After Esme was off, I stood in the kitchen with Aura, 3, and Ivy, 2, and told myself we needed to get out of the house. The air outside was too bitter for a real outdoor adventure, so the library it was. I had recently started intermittent fasting — which, on a normal day, is fine. On this day, it turned me into a ticking clock. Hungry, irritable, a low hum of something just beneath the surface. The alternative was cabin fever with toddlers, so onward we went.
Story time was sweet. Twenty toddlers and their parents packed into a cramped meeting room, all that small-body warmth and noise. When it was over, they scattered into the children's section, and mine scattered with them — except mine kept going. Past the picture books, past the easy readers, into the adult shelves, where they played hide-and-seek between the stacks and laughed in the loud way that echoes. Both of them had stripped off their boots and socks somewhere in the chaos of story time dancing. My face was getting hot. I was light-headed from the fasting. I was trying to shush them without making a scene, scanning between the shelves for two barefoot toddlers. Then I heard her voice. She had found them. I knew that particular librarian. This wasn't the first time she'd called my kids out for being kids in the library. I turned around.
"It's a little cold to be running around with no shoes," she said.
She was talking to my two-year-old. I knew she was talking to me.
I smiled — a half-hearted thing. Then I swooped them up while they were distracted, bribing them with promises of sweets as I wrangled them back into their layers. Coats, hats, mittens, boots. Mine too. Three tote bags of twenty children's books I had checked out — I do not know why I do that to myself — and the backpack, of course, filled to the max: extra clothes, water bottles, snacks, everything. I looked like a pack mule, carrying both of them just to make sure we'd actually reach the door.

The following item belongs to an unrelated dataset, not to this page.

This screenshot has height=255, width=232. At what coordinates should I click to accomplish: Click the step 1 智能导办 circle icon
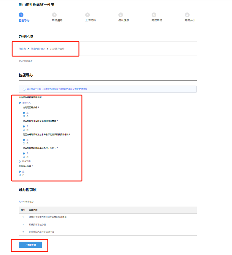pyautogui.click(x=21, y=15)
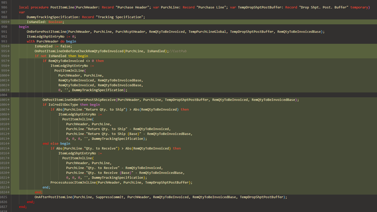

We crossed the threshold. Little Ivy's boot popped off.
I dropped everything. Tote bags, backpack, all of it. Set both girls down. Got on my knees in the entryway and tried to get the boot back on as fast as I could. That's when I heard her — a mother from story time, sweet voice, already moving toward me.
"Can I help?"
"No. I got it."
She moved on. I got the boot on. I was sweating in all my winter clothes. I walked to the car with my head down.
The girls were feeding off my energy by then, frantic because I was frantic, unsteady because I was unsteady. They didn't want to get in the car. They wanted to open the doors themselves, climb in themselves, do it all themselves in the slow and deliberate way that toddlers do. I ignored their protests and put them in the car. I nudged them, firmly, into their seats, told them to buckle up, loaded the bags into the trunk, and got in the driver's seat.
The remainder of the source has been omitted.